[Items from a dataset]
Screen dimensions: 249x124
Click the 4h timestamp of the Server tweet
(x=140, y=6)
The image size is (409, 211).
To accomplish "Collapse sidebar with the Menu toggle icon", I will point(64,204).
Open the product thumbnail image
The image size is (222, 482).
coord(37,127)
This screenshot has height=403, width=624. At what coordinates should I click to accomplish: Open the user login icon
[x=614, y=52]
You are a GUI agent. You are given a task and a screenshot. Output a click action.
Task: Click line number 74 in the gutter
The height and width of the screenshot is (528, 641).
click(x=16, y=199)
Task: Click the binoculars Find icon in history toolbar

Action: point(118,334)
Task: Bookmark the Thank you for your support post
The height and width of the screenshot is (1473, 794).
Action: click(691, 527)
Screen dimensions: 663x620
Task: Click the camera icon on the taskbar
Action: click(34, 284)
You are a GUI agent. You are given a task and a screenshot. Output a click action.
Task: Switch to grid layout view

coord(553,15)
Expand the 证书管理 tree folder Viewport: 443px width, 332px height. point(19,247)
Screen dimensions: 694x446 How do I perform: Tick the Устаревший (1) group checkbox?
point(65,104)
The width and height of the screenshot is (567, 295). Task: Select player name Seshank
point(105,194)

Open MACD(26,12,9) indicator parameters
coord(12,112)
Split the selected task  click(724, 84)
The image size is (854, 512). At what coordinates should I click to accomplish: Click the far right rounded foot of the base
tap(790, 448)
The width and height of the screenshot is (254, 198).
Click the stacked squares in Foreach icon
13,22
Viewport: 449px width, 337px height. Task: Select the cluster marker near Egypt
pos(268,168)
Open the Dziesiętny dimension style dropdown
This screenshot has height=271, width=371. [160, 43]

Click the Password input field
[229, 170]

-- What you need to do --
Rewrite every one of the lines above, substituting "tap action" wherever "click action" occurs and keeping everything else the same.

-- Full response --
Screen dimensions: 249x124
Click the 4h timestamp of the Server tweet
(x=140, y=6)
The image size is (409, 211).
To accomplish "Collapse sidebar with the Menu toggle icon", I will point(64,204).
Open the product thumbnail image
The image size is (222, 482).
coord(37,127)
This screenshot has height=403, width=624. At what coordinates should I click to accomplish: Open the user login icon
[x=614, y=52]
You are a GUI agent. You are given a task and a screenshot. Output a tap action.
Task: Click line number 74 in the gutter
The height and width of the screenshot is (528, 641).
click(x=16, y=199)
Task: Click the binoculars Find icon in history toolbar

Action: point(118,334)
Task: Bookmark the Thank you for your support post
The height and width of the screenshot is (1473, 794).
Action: click(691, 527)
Screen dimensions: 663x620
Task: Click the camera icon on the taskbar
Action: click(34, 284)
You are a GUI agent. You are given a task and a screenshot. Output a tap action.
Task: Switch to grid layout view

coord(553,15)
Expand the 证书管理 tree folder Viewport: 443px width, 332px height. point(19,247)
Screen dimensions: 694x446 How do I perform: Tick the Устаревший (1) group checkbox?
point(65,104)
The width and height of the screenshot is (567, 295). Task: Select player name Seshank
point(105,194)

Open MACD(26,12,9) indicator parameters
coord(12,112)
Split the selected task  click(724, 84)
The image size is (854, 512). At what coordinates should I click to accomplish: Click the far right rounded foot of the base
tap(790, 448)
The width and height of the screenshot is (254, 198).
Click the stacked squares in Foreach icon
13,22
Viewport: 449px width, 337px height. Task: Select the cluster marker near Egypt
pos(268,168)
Open the Dziesiętny dimension style dropdown
This screenshot has height=271, width=371. [160, 43]

Click the Password input field
[229, 170]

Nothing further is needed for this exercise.